Malam pun menyambut dengan suhu dinginnya. Angin yang sejuk menyentuh badan Rubah. Rubah duduk sendirian di rumahnya. Rubah ingin sekali menangis keras-keras. la tidak menyangka Raja yang terkenal baik dan sayang kepada rakyatnya tega melakukan hal itu kepada Rubah. Hatinya berkecamuk dan tidak ingin berteman dengan siapa pun. la merasa tidak apa-apa sendirian. 
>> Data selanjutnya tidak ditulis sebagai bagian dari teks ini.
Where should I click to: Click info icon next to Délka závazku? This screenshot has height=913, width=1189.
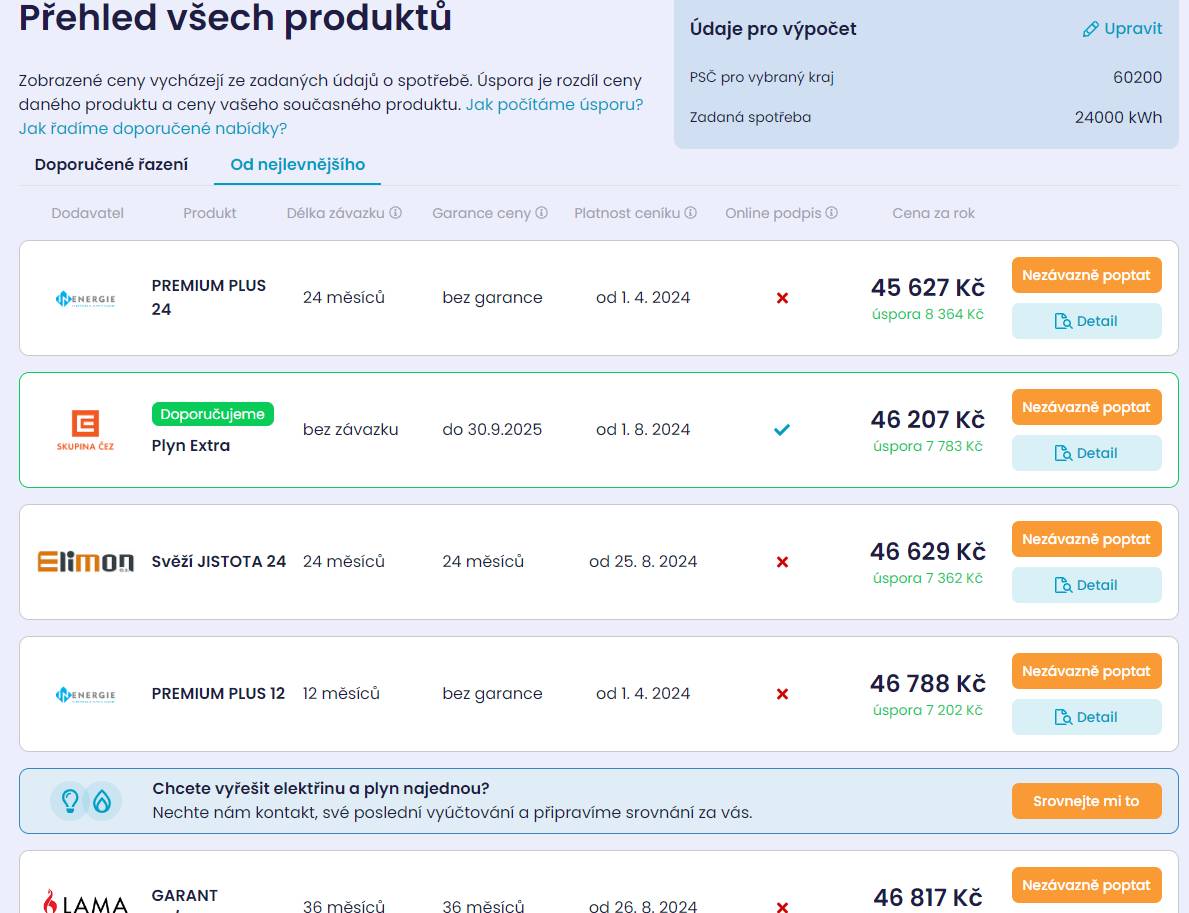396,213
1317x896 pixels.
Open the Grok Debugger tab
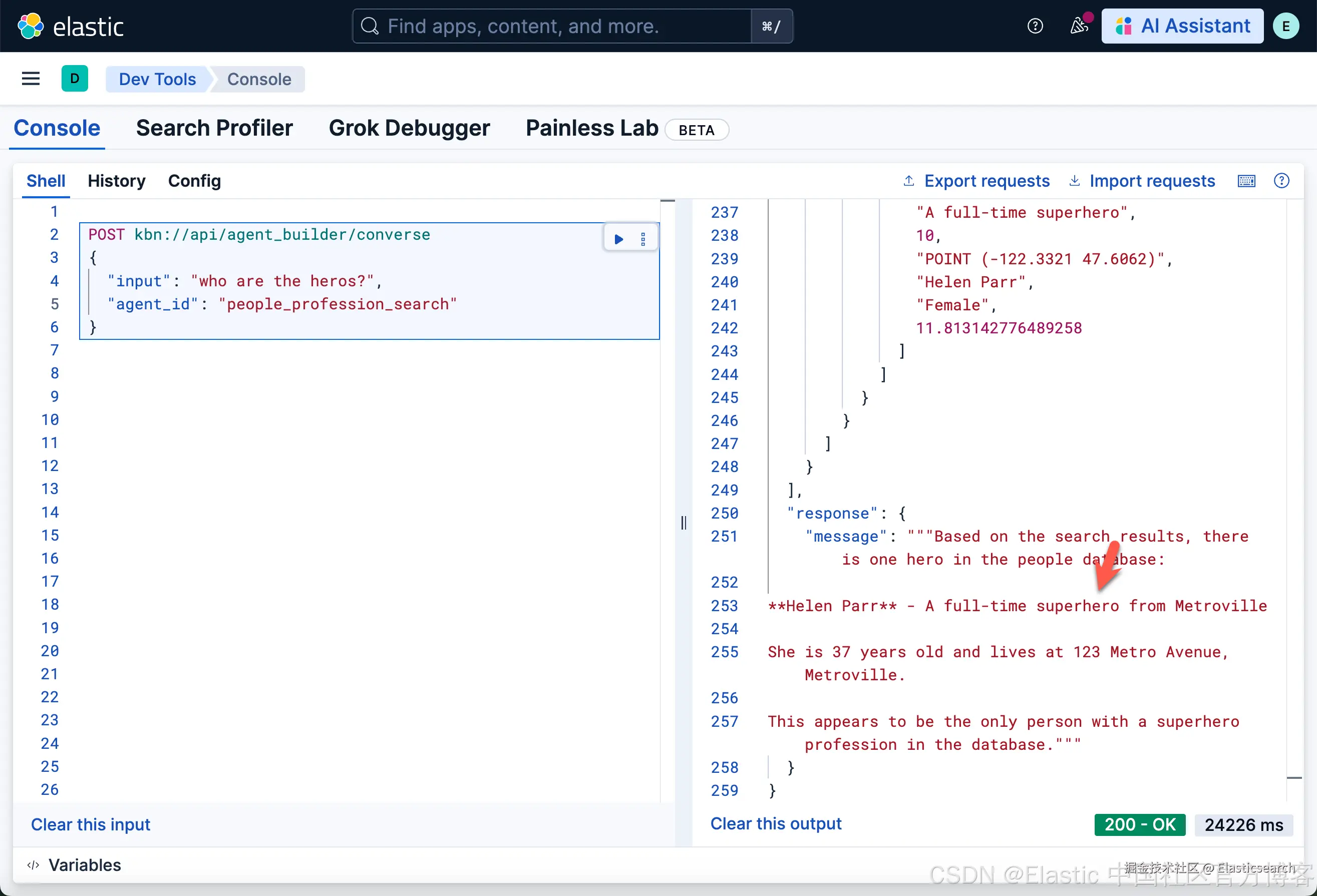click(409, 129)
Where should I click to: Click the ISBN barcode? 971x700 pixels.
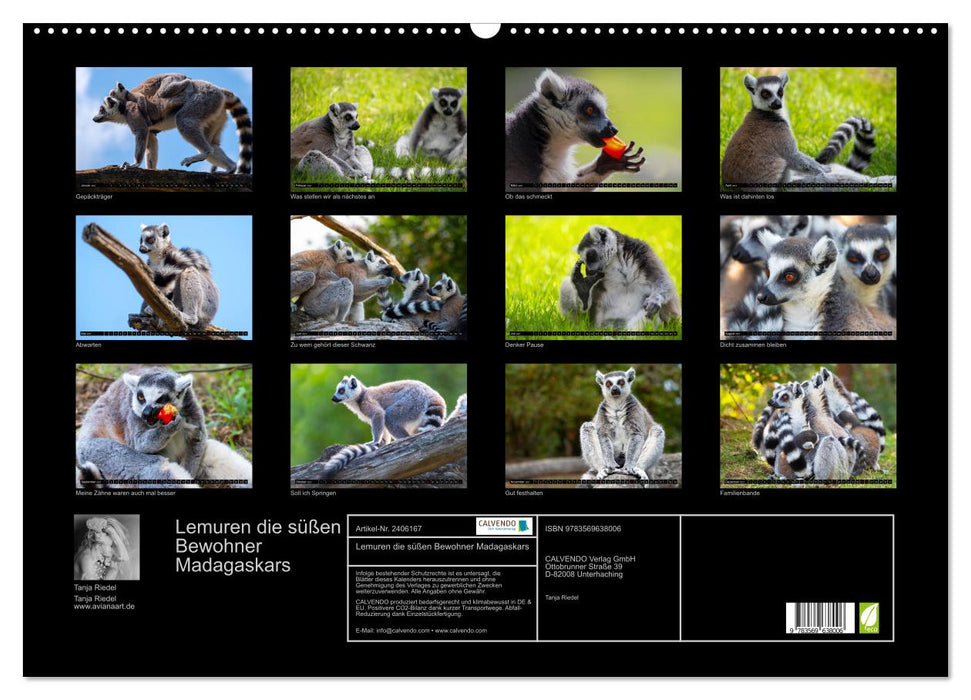(x=820, y=618)
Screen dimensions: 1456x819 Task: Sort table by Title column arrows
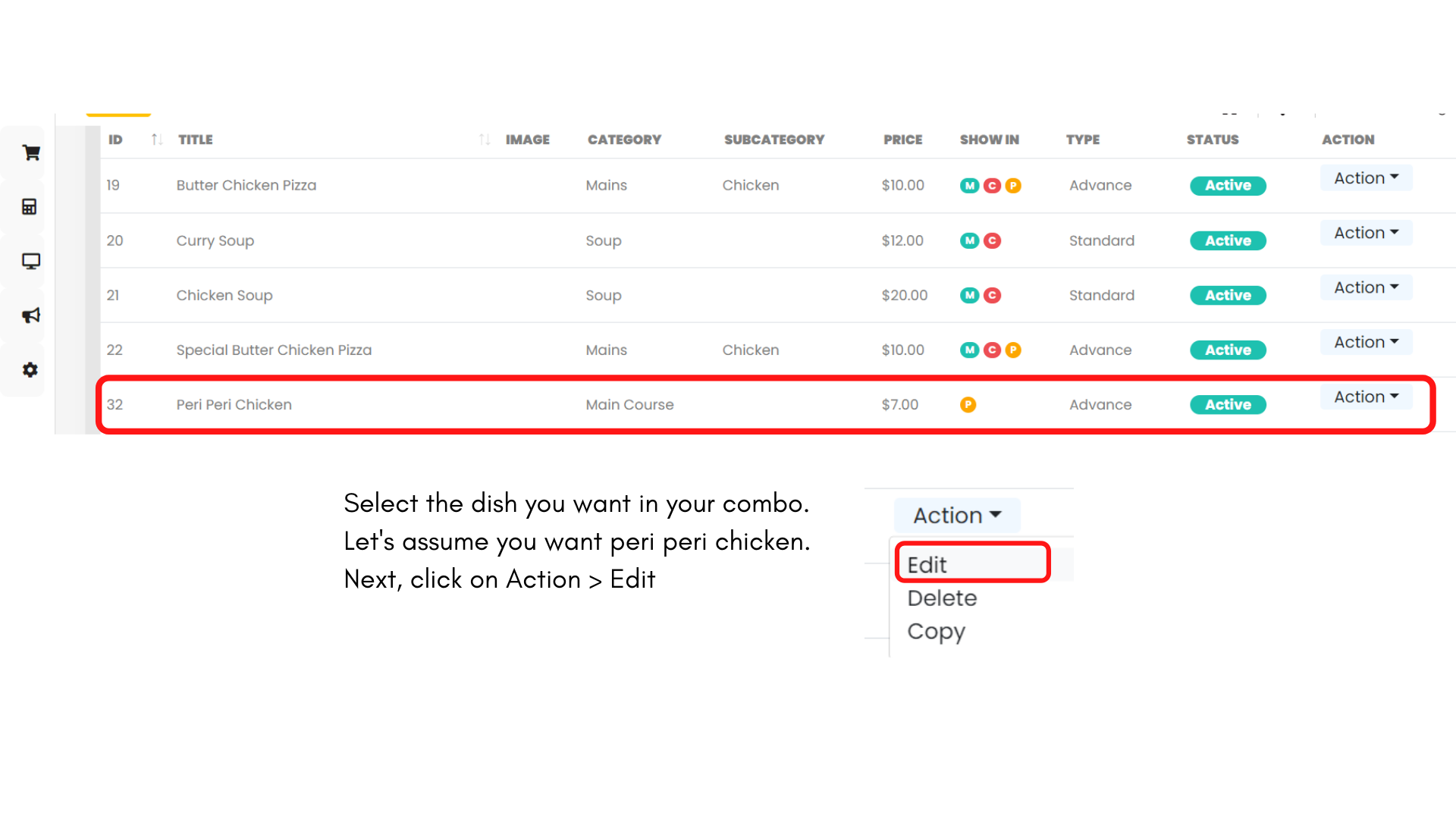[485, 140]
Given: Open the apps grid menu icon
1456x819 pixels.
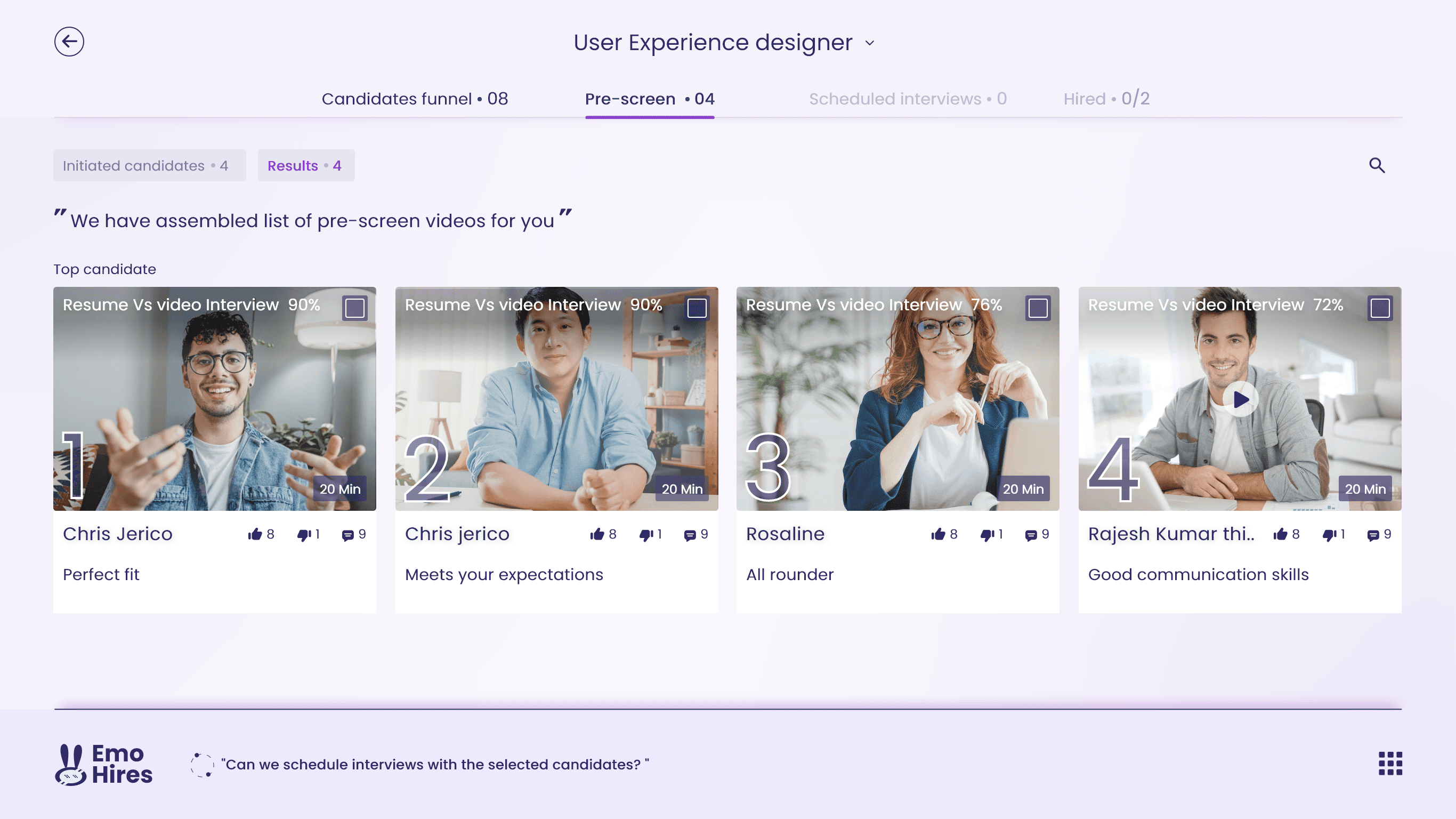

Lalu, ia memutuskan pergi jalan-jalan untuk menghibur diri. Tetapi, secara tidak sengaja, ia melihat Singa sedang berbincang dengan Serigala. Dan Rubah melihat di balik badan Singa terdapat banyak sekali makanan, emas, dan benda berharga lainnya. Rubah langsung berusaha mendengarkan perbincangan mereka.

"Apa semua penghuni hutan percaya bahwa Rubah yang telah menghabisi Tupai?" tanya Serigala dengan suara yang cukup pelan.

"Ya, mereka percaya. Ada yang bisa saya bantu lagi?" tanya Singa.

"Tidak. Cukuplah membuat mereka percaya saja. Aku akan memberikan upeti dengan jumlah yang jauh lebih banyak. Aku tidak mau reputasiku sebagai hewan yang baik jadi buruk. Apalagi aku sudah membunuh Tupai. Hewan yang pintar dan disenangi oleh semua penghuni hutan," jawab Serigala.

"Baiklah. Tapi, jangan sampai warga tahu. Apa yang sudah aku lakukan," pinta Singa menatap Serigala dengan tajam.

Rubah pun tidak habis pikir. Sahabatnya meninggal karena dibunuh oleh Serigala. Bahkan, kematiannya tanpa keadilan. Napas Rubah naik-turun dan ia tidak bisa tenang. Marah Dan gelisah. Bagaimana ini bisa terjadi? Dugaan yang sudah Rubah katakan tadi di pesta ternyata adalah fakta. Siapa yang telah mengubah sifat pemimpin menjadi tidak benar? Siapa yang menyetujui bahwa Singa sebagai perwakilan dari hutan yang dulunya damai?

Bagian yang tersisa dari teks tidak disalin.